One may be the loneliest number, but 17 is rapidly becoming one of the saddest. That’s how many Northern Spotted Owls are left in Canada, and a recent decision by the federal environment minister all but guarantees that they will be the last of their kind in our country.
Logging has pushed the spotted owls into a few pockets of old-growth rainforest in southwestern British Columbia – and even these last vestiges of their homeland are on the chopping block. Earlier this year, environmental groups petitioned Rona Ambrose to intervene under the federal Species at Risk Act (SARA) and protect Canada’s remaining owls. Last week, she declined.
Her response is more than merely absurd, it’s disturbing to the extreme. First, it proves what many ecologists have feared all along – that SARA is weak to the point of being almost useless. This piece of legislation was supposed to protect species at risk – species like the Northern Spotted Owl. After all, the owl is more than merely at risk, it faces imminent demise and soon. Yet instead of requiring the federal government to step in and take action, the act allows Ms. Ambrose to condemn the species with the flick of a pen.
Since its inception, critics (including myself) have argued that SARA is fundamentally flawed because of this massive loophole. Rather than protection being based on a scientific assessment, it’s based on political
will. If the minister deems a species worthy of saving, she may act. However, if it is politically expedient to ignore a species in peril, then she may choose to do just that.
Ms. Ambrose’s decision sets an ominous precedent. If 17 individual creatures in the entire country is considered plentiful and not in need of protection, then how low do populations need to drop before the federal government will act? A dozen? Six? One? The decision to not protect the spotted owl could effectively doom all endangered species in Canada.
And that leads to the second reason why this is about much more than just the owls. Species don’t live in isolation. They are part of an ecosystem that contains myriad creatures. Canada’s spotted owls are not dying because
hunters are shooting them, or because of some mysterious disease. They’re dying largely because logging is destroying the ecosystem that they depend on for food and shelter.

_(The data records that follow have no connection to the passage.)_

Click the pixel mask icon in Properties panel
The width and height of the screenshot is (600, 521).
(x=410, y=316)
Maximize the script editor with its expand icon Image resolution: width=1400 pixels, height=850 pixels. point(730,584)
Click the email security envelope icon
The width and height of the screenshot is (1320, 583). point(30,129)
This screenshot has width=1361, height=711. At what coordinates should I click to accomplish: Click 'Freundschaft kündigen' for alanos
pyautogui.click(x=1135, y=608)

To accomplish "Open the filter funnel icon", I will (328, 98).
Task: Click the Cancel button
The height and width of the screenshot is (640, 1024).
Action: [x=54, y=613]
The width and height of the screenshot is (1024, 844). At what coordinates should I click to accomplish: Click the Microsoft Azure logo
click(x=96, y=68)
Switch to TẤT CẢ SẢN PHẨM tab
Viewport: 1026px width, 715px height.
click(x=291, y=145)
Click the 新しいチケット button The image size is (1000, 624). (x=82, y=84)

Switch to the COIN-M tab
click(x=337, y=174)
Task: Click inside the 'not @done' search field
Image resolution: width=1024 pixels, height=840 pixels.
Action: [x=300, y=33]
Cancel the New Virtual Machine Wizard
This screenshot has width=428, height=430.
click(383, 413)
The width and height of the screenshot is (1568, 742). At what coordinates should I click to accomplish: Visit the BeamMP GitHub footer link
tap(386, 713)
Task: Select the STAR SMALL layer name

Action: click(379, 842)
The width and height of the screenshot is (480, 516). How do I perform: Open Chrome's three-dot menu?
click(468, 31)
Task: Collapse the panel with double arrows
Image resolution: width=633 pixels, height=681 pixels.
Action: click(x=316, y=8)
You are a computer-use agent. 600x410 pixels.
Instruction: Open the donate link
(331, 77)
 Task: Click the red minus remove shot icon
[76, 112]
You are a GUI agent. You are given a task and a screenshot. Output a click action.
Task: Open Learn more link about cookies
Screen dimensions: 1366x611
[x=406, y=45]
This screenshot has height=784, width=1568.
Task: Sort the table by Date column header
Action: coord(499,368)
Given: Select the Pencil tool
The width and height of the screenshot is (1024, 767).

When that ecosystem is logged out, it threatens far more than just the spotted owl. A study published in the peer-reviewed journal Biodiversity, for example, found that 22 other plants and animals also directly depend on
the same old-growth forest habitat as spotted owls. Those animals, which include threatened species such as the tailed frog, the coastal marbled murrelet, northern goshawks and fishers, will likely go the way of the spotted owl if their shared habitat continues to be destroyed by logging.
So if the spotted owl disappears from Canada, at least 22 other species are at risk to disappear with it – and that’s just the species we know about. Scientists have only catalogued and studied a fraction of the creatures found on the planet – especially in such diverse and life-rich places like temperate rainforests.
Is it too late for Canada’s spotted owls? It certainly is if politics, not science, guides their recovery. And the same holds true for the rest of this country’s threatened species. As written, our Species at Risk Act is failing to protect the very creatures it’s designed to save and letting our politicians off the hook. Canadians deserve better. Our environment deserves better. And it’s high time our endangered species legislation did what it’s supposed to do.